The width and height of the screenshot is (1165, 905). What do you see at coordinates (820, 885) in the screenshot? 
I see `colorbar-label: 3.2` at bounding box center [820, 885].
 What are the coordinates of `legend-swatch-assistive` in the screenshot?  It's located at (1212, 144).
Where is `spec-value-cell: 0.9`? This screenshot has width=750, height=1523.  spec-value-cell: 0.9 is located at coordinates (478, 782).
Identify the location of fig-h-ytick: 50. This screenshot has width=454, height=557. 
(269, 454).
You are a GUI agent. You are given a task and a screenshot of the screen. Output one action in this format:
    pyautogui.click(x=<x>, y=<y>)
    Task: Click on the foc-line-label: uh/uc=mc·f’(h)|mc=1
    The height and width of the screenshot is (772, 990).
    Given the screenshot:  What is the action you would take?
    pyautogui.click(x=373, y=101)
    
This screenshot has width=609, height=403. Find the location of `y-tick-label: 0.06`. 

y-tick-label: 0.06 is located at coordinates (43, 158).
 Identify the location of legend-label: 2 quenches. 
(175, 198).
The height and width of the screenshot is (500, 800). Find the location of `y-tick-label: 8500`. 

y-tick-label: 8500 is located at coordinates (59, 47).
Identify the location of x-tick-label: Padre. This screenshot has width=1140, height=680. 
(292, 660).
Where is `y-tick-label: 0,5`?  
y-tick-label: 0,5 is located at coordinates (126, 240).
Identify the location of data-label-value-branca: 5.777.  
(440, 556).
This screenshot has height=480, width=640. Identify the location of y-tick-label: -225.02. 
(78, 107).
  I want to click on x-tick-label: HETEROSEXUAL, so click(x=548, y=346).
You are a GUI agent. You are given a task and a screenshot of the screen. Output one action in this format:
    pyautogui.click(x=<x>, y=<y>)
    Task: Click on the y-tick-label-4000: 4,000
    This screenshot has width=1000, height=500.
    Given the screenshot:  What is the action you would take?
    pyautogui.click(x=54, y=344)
□ □ □ □ □ □ □
§ ASSIGNED TASK:
Rewrite all of the items above, replacing "Identify the location of" with "Locate" and leaving everything else unchanged.

§ RESPONSE TO THIS EXERCISE:
The width and height of the screenshot is (1165, 905). What do you see at coordinates (820, 885) in the screenshot? 
I see `colorbar-label: 3.2` at bounding box center [820, 885].
 What are the coordinates of `legend-swatch-assistive` in the screenshot?  It's located at (1212, 144).
Where is `spec-value-cell: 0.9`? This screenshot has width=750, height=1523.  spec-value-cell: 0.9 is located at coordinates (478, 782).
Locate fig-h-ytick: 50. This screenshot has width=454, height=557. 
(269, 454).
You are a GUI agent. You are given a task and a screenshot of the screen. Output one action in this format:
    pyautogui.click(x=<x>, y=<y>)
    Task: Click on the foc-line-label: uh/uc=mc·f’(h)|mc=1
    The height and width of the screenshot is (772, 990).
    Given the screenshot:  What is the action you would take?
    pyautogui.click(x=373, y=101)
    
This screenshot has width=609, height=403. Find the location of `y-tick-label: 0.06`. 

y-tick-label: 0.06 is located at coordinates (43, 158).
 Locate legend-label: 2 quenches. 
(175, 198).
The height and width of the screenshot is (500, 800). Find the location of `y-tick-label: 8500`. 

y-tick-label: 8500 is located at coordinates (59, 47).
Locate x-tick-label: Padre. This screenshot has width=1140, height=680. 
(292, 660).
Where is `y-tick-label: 0,5`?  
y-tick-label: 0,5 is located at coordinates (126, 240).
Locate data-label-value-branca: 5.777.  
(440, 556).
This screenshot has height=480, width=640. Locate y-tick-label: -225.02. 
(78, 107).
  I want to click on x-tick-label: HETEROSEXUAL, so click(x=548, y=346).
You are a GUI agent. You are given a task and a screenshot of the screen. Output one action in this format:
    pyautogui.click(x=<x>, y=<y>)
    Task: Click on the y-tick-label-4000: 4,000
    This screenshot has width=1000, height=500.
    Given the screenshot:  What is the action you would take?
    pyautogui.click(x=54, y=344)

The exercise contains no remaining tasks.